**EXERCISE AIM**. Please transcribe every row below word for word, without changing anything.

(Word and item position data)
- - -

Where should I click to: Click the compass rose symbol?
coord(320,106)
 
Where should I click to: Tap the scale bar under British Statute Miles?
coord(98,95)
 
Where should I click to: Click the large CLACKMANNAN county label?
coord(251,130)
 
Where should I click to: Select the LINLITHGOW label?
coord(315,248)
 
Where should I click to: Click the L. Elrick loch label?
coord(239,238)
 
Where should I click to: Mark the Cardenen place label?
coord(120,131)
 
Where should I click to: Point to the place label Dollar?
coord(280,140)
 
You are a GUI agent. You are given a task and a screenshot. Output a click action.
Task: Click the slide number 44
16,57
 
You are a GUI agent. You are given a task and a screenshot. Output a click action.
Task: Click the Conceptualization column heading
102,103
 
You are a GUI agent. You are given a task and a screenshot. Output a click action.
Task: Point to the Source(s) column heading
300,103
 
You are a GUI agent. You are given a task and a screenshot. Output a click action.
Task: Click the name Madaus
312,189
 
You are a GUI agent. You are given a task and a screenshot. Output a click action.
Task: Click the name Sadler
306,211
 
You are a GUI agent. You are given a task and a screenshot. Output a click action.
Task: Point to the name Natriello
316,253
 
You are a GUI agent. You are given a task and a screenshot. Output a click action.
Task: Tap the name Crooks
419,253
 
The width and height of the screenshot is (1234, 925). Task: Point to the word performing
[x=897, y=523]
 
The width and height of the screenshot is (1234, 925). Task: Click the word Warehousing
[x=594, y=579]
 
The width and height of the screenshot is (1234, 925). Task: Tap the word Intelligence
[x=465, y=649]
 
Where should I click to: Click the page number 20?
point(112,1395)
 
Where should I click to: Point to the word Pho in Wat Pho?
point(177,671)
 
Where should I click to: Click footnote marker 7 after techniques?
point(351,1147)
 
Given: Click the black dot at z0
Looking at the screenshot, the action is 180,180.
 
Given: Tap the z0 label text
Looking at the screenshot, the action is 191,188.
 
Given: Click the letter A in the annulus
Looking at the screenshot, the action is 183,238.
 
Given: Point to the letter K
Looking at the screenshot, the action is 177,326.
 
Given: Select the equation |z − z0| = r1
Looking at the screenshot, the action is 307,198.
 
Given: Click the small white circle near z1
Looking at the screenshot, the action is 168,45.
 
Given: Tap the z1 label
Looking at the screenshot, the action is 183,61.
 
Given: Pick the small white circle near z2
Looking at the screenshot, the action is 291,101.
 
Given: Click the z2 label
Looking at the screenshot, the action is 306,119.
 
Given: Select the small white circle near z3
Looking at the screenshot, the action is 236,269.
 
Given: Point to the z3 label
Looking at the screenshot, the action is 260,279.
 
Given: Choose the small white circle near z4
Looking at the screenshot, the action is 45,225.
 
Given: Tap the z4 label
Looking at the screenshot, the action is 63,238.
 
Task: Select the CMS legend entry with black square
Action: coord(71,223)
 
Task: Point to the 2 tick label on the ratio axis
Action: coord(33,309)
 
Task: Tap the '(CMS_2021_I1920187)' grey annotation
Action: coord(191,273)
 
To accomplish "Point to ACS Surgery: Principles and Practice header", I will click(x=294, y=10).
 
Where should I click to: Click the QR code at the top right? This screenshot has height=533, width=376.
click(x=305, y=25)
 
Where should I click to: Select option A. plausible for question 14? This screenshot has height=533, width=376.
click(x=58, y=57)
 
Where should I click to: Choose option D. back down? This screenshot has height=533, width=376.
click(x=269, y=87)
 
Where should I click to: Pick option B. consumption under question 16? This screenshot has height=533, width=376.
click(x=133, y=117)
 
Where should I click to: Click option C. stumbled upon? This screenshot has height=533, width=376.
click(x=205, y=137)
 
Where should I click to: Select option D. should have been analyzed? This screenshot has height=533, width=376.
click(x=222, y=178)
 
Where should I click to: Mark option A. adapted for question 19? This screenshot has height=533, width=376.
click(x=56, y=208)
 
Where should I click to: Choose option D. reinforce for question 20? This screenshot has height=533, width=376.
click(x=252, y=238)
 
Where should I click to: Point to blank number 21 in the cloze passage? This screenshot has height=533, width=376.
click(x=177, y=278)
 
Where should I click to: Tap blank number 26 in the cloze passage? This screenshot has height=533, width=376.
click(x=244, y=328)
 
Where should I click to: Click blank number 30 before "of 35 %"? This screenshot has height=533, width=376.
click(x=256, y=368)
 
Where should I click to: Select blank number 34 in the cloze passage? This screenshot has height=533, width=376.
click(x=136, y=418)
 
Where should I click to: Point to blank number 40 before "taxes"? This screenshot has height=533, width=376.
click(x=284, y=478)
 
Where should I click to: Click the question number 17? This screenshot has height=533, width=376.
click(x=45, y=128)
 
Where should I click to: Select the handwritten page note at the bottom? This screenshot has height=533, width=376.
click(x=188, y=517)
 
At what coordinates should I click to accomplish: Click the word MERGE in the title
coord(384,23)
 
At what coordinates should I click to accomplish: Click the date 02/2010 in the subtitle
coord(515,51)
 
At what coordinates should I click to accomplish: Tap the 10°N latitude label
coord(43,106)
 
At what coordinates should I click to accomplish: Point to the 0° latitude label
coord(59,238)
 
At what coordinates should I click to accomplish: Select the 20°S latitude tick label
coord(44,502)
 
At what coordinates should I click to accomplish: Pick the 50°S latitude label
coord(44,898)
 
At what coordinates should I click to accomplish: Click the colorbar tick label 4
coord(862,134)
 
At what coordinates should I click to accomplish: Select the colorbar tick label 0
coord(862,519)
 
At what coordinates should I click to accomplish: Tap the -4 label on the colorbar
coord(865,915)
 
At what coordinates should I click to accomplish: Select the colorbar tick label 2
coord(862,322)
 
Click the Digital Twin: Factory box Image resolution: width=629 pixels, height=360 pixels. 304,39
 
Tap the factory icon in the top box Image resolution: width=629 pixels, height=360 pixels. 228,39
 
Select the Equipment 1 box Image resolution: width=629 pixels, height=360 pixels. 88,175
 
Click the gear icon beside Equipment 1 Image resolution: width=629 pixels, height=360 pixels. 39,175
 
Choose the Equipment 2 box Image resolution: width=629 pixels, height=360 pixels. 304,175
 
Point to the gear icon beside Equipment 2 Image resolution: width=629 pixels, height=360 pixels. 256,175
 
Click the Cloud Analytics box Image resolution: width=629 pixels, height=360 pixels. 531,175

- - -

**RESULT**.
Where should I click to: Click the compass rose symbol?
coord(320,106)
 
Where should I click to: Tap the scale bar under British Statute Miles?
coord(98,95)
 
Where should I click to: Click the large CLACKMANNAN county label?
coord(251,130)
 
Where should I click to: Select the LINLITHGOW label?
coord(315,248)
 
Where should I click to: Click the L. Elrick loch label?
coord(239,238)
 
Where should I click to: Mark the Cardenen place label?
coord(120,131)
 
Where should I click to: Point to the place label Dollar?
coord(280,140)
 
You are a GUI agent. You are given a task and a screenshot. Output a click action.
Task: Click the slide number 44
16,57
 
You are a GUI agent. You are given a task and a screenshot. Output a click action.
Task: Click the Conceptualization column heading
102,103
 
You are a GUI agent. You are given a task and a screenshot. Output a click action.
Task: Point to the Source(s) column heading
300,103
 
You are a GUI agent. You are given a task and a screenshot. Output a click action.
Task: Click the name Madaus
312,189
 
You are a GUI agent. You are given a task and a screenshot. Output a click action.
Task: Click the name Sadler
306,211
 
You are a GUI agent. You are given a task and a screenshot. Output a click action.
Task: Point to the name Natriello
316,253
 
You are a GUI agent. You are given a task and a screenshot. Output a click action.
Task: Tap the name Crooks
419,253
 
The width and height of the screenshot is (1234, 925). Task: Point to the word performing
[x=897, y=523]
 
The width and height of the screenshot is (1234, 925). Task: Click the word Warehousing
[x=594, y=579]
 
The width and height of the screenshot is (1234, 925). Task: Tap the word Intelligence
[x=465, y=649]
 
Where should I click to: Click the page number 20?
point(112,1395)
 
Where should I click to: Point to the word Pho in Wat Pho?
point(177,671)
 
Where should I click to: Click footnote marker 7 after techniques?
point(351,1147)
 
Given: Click the black dot at z0
Looking at the screenshot, the action is 180,180.
 
Given: Tap the z0 label text
Looking at the screenshot, the action is 191,188.
 
Given: Click the letter A in the annulus
Looking at the screenshot, the action is 183,238.
 
Given: Point to the letter K
Looking at the screenshot, the action is 177,326.
 
Given: Select the equation |z − z0| = r1
Looking at the screenshot, the action is 307,198.
 
Given: Click the small white circle near z1
Looking at the screenshot, the action is 168,45.
 
Given: Tap the z1 label
Looking at the screenshot, the action is 183,61.
 
Given: Pick the small white circle near z2
Looking at the screenshot, the action is 291,101.
 
Given: Click the z2 label
Looking at the screenshot, the action is 306,119.
 
Given: Select the small white circle near z3
Looking at the screenshot, the action is 236,269.
 
Given: Point to the z3 label
Looking at the screenshot, the action is 260,279.
 
Given: Choose the small white circle near z4
Looking at the screenshot, the action is 45,225.
 
Given: Tap the z4 label
Looking at the screenshot, the action is 63,238.
 
Task: Select the CMS legend entry with black square
Action: coord(71,223)
 
Task: Point to the 2 tick label on the ratio axis
Action: coord(33,309)
 
Task: Tap the '(CMS_2021_I1920187)' grey annotation
Action: coord(191,273)
 
To accomplish "Point to ACS Surgery: Principles and Practice header", I will click(x=294, y=10).
 
Where should I click to: Click the QR code at the top right? This screenshot has height=533, width=376.
click(x=305, y=25)
 
Where should I click to: Select option A. plausible for question 14? This screenshot has height=533, width=376.
click(x=58, y=57)
 
Where should I click to: Choose option D. back down? This screenshot has height=533, width=376.
click(x=269, y=87)
 
Where should I click to: Pick option B. consumption under question 16? This screenshot has height=533, width=376.
click(x=133, y=117)
 
Where should I click to: Click option C. stumbled upon? This screenshot has height=533, width=376.
click(x=205, y=137)
 
Where should I click to: Select option D. should have been analyzed? This screenshot has height=533, width=376.
click(x=222, y=178)
 
Where should I click to: Mark option A. adapted for question 19? This screenshot has height=533, width=376.
click(x=56, y=208)
 
Where should I click to: Choose option D. reinforce for question 20? This screenshot has height=533, width=376.
click(x=252, y=238)
 
Where should I click to: Point to blank number 21 in the cloze passage? This screenshot has height=533, width=376.
click(x=177, y=278)
 
Where should I click to: Tap blank number 26 in the cloze passage? This screenshot has height=533, width=376.
click(x=244, y=328)
 
Where should I click to: Click blank number 30 before "of 35 %"? This screenshot has height=533, width=376.
click(x=256, y=368)
 
Where should I click to: Select blank number 34 in the cloze passage? This screenshot has height=533, width=376.
click(x=136, y=418)
 
Where should I click to: Point to blank number 40 before "taxes"? This screenshot has height=533, width=376.
click(x=284, y=478)
 
Where should I click to: Click the question number 17? This screenshot has height=533, width=376.
click(x=45, y=128)
 
Where should I click to: Select the handwritten page note at the bottom? This screenshot has height=533, width=376.
click(x=188, y=517)
 
At what coordinates should I click to accomplish: Click the word MERGE in the title
coord(384,23)
 
At what coordinates should I click to accomplish: Click the date 02/2010 in the subtitle
coord(515,51)
 
At what coordinates should I click to accomplish: Tap the 10°N latitude label
coord(43,106)
 
At what coordinates should I click to accomplish: Point to the 0° latitude label
coord(59,238)
 
At what coordinates should I click to accomplish: Select the 20°S latitude tick label
coord(44,502)
 
At what coordinates should I click to accomplish: Pick the 50°S latitude label
coord(44,898)
 
At what coordinates should I click to accomplish: Click the colorbar tick label 4
coord(862,134)
 
At what coordinates should I click to accomplish: Select the colorbar tick label 0
coord(862,519)
 
At what coordinates should I click to accomplish: Tap the -4 label on the colorbar
coord(865,915)
 
At what coordinates should I click to accomplish: Select the colorbar tick label 2
coord(862,322)
 
Click the Digital Twin: Factory box Image resolution: width=629 pixels, height=360 pixels. 304,39
 
Tap the factory icon in the top box Image resolution: width=629 pixels, height=360 pixels. 228,39
 
Select the Equipment 1 box Image resolution: width=629 pixels, height=360 pixels. 88,175
 
Click the gear icon beside Equipment 1 Image resolution: width=629 pixels, height=360 pixels. 39,175
 
Choose the Equipment 2 box Image resolution: width=629 pixels, height=360 pixels. 304,175
 
Point to the gear icon beside Equipment 2 Image resolution: width=629 pixels, height=360 pixels. 256,175
 
Click the Cloud Analytics box Image resolution: width=629 pixels, height=360 pixels. 531,175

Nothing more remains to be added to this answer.